Great, just what he didn’t need after the evening he’d had, thinking about his folks.

He’d been doing a lot of it lately with Denver’s appeal looming and the constant media harassment begging him for any snippets he could provide. While he’d told them to shove it—in more polite terms, of course—he half expected his mum to show up to vouch for the old crook.

He couldn’t fathom why a beautiful, wealthy woman like Jacqueline Blaise had stuck by his deceitful dad following his arrest when the ugly truth had finally spilled out.

Until her double betrayal. Then everything became frighteningly clear.

He’d been twenty-four when Denver had been jailed for embezzling millions, when he’d known deep in his heart that Jackie had also been an accessory despite the police never finding proof of her culpability.

She’d introduced Denver to her rich friends.

She’d cultivated a high-society clique that included Denver despite knowing the criminal background he’d come from.

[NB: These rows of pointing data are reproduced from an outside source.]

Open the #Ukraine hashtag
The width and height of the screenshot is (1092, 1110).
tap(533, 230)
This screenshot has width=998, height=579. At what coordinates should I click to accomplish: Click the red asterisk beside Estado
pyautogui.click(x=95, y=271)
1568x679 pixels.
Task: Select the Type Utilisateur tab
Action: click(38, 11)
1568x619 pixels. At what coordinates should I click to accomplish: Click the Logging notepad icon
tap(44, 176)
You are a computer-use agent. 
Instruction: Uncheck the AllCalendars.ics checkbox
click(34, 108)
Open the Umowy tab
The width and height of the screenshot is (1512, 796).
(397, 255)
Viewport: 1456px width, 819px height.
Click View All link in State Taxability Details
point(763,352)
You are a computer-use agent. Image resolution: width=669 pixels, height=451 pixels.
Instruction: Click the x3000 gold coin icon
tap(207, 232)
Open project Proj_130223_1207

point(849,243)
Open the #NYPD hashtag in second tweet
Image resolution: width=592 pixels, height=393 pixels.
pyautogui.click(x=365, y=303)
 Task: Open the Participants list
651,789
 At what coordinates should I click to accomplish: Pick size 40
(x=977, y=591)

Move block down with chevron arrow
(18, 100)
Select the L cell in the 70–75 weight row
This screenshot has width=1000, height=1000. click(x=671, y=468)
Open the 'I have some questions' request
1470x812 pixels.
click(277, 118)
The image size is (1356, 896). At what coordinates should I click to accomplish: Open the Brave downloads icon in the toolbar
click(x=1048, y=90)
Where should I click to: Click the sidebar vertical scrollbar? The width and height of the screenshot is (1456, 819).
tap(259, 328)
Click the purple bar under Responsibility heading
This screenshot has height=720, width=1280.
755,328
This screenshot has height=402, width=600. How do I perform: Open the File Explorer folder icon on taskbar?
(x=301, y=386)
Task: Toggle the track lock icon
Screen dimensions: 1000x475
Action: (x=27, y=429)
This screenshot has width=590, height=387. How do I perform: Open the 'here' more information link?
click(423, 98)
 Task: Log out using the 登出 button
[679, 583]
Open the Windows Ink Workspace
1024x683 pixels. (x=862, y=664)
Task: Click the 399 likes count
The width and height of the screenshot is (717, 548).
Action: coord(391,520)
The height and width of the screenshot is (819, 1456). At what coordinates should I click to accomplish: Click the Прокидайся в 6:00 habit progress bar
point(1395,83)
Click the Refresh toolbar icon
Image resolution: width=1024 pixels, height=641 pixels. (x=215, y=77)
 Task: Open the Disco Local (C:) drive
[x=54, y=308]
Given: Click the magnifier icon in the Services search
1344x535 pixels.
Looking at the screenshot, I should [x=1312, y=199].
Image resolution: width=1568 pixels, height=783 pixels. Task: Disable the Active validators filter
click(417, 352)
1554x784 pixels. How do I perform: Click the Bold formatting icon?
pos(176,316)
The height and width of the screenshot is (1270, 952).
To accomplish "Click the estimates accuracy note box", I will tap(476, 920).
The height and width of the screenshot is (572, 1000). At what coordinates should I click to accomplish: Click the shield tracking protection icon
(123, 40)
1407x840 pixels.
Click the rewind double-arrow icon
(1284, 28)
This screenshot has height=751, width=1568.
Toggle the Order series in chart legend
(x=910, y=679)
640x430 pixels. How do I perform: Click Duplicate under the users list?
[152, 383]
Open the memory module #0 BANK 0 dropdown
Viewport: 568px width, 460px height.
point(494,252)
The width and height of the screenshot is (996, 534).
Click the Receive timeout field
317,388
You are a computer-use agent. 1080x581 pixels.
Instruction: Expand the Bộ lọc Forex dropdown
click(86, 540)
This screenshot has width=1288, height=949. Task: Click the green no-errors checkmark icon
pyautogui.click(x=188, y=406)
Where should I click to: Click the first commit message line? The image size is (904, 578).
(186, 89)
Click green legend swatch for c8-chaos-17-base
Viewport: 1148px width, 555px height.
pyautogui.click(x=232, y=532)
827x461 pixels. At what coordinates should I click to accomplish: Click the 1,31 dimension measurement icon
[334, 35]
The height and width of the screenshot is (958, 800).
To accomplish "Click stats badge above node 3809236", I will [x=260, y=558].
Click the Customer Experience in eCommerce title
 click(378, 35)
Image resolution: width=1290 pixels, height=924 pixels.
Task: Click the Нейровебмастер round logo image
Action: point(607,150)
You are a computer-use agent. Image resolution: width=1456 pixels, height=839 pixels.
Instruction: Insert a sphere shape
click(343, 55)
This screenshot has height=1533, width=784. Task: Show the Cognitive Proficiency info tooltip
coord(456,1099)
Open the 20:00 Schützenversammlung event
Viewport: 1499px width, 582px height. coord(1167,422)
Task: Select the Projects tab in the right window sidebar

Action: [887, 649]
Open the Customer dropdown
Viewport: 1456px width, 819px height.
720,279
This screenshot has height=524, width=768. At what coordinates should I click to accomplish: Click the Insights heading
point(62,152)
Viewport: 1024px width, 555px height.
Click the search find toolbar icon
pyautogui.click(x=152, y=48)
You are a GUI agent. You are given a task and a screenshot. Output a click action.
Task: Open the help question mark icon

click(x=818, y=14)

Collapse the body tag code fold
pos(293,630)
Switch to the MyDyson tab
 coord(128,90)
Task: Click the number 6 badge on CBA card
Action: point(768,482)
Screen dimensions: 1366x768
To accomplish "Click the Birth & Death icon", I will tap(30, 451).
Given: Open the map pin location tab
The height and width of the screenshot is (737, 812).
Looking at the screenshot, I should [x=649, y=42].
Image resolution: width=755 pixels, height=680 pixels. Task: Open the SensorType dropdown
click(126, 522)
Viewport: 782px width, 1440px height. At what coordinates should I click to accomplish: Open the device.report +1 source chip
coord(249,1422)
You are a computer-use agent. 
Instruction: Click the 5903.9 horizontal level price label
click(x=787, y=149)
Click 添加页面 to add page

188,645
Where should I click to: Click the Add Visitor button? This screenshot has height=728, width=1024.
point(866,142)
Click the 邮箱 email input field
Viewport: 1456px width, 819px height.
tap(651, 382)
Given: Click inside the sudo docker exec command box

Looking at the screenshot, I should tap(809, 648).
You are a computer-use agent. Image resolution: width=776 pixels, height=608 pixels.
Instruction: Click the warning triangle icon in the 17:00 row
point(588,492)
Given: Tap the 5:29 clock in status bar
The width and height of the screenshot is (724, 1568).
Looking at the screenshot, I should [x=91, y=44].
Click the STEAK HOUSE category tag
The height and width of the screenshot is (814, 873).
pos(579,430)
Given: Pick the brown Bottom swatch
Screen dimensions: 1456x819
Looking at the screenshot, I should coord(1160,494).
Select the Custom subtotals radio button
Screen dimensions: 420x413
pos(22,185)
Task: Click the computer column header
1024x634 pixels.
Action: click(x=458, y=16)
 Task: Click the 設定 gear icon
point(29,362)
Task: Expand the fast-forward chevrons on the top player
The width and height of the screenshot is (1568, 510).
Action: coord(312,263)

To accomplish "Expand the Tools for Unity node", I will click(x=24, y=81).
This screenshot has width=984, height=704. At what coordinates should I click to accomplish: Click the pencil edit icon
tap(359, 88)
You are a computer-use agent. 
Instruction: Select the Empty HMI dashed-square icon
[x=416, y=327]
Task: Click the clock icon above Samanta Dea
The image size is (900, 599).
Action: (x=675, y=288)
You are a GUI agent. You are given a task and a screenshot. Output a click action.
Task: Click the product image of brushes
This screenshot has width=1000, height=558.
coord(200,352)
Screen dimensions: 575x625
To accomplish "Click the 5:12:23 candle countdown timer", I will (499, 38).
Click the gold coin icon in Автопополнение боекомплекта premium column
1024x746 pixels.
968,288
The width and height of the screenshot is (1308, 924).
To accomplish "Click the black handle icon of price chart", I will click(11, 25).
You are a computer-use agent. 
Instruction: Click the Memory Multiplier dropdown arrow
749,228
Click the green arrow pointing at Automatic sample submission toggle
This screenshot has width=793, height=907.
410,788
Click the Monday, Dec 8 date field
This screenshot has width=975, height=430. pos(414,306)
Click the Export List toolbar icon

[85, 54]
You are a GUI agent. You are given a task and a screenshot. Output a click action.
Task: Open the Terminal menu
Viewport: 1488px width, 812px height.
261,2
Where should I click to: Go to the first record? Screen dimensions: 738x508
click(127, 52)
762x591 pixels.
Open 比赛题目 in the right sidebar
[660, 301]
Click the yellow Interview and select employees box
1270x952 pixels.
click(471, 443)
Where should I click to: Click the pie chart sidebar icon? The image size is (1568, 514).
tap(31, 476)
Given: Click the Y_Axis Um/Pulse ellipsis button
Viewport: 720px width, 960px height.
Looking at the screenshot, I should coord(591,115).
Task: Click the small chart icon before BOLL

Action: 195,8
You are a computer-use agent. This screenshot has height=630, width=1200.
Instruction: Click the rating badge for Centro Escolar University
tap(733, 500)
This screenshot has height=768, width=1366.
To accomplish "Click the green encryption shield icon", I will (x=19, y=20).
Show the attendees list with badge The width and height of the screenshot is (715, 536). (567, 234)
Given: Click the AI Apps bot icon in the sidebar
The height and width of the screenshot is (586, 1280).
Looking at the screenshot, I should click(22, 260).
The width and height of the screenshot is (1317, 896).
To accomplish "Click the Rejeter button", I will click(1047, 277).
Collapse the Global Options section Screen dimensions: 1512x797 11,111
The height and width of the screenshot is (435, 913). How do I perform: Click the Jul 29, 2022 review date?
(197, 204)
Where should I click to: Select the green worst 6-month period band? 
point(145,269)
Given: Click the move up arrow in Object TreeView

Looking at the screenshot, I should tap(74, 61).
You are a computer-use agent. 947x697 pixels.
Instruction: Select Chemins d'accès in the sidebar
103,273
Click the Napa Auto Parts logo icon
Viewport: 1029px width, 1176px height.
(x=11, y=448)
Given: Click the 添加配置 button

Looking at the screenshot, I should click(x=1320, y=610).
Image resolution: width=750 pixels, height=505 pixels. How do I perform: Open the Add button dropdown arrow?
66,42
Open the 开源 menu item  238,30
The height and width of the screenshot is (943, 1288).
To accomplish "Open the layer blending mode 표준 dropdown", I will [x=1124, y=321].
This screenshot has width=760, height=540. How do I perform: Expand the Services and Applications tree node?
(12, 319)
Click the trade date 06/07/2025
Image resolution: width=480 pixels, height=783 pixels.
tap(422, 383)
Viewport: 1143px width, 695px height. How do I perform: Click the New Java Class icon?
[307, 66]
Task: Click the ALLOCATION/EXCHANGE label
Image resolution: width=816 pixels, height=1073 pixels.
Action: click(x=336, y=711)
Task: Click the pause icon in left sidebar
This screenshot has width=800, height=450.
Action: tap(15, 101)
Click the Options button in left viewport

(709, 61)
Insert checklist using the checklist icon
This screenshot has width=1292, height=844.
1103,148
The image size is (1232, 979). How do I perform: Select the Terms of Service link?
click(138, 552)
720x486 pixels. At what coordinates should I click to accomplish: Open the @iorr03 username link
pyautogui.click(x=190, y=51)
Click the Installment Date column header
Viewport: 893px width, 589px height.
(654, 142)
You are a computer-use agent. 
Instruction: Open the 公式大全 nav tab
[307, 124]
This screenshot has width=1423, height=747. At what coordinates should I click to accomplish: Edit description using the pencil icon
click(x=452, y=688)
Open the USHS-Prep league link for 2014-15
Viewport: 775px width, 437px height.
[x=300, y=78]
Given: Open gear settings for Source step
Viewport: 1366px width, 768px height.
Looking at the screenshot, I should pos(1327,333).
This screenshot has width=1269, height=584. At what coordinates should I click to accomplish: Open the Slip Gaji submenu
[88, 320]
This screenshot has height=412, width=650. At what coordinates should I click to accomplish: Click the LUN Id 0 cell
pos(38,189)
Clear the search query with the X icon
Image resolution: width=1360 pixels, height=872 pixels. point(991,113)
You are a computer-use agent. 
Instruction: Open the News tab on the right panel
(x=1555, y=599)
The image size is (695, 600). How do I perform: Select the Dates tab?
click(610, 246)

Apparently Denver’s own father had been murdered in a drug deal gone wrong, a petty criminal trying to rip off a dealer.

His folks never talked of it but Jax had looked it up on the Net when he was thirteen, after he’d overheard Gran berating Jackie for her shoddy taste in men. After reading the full story on his grandfather, Jax remembered feeling relieved that his dad was nothing like that.

What a joke.

His mum also hadn’t blinked twice about helping Denver rip off her moneyed friends, people her family had known for decades.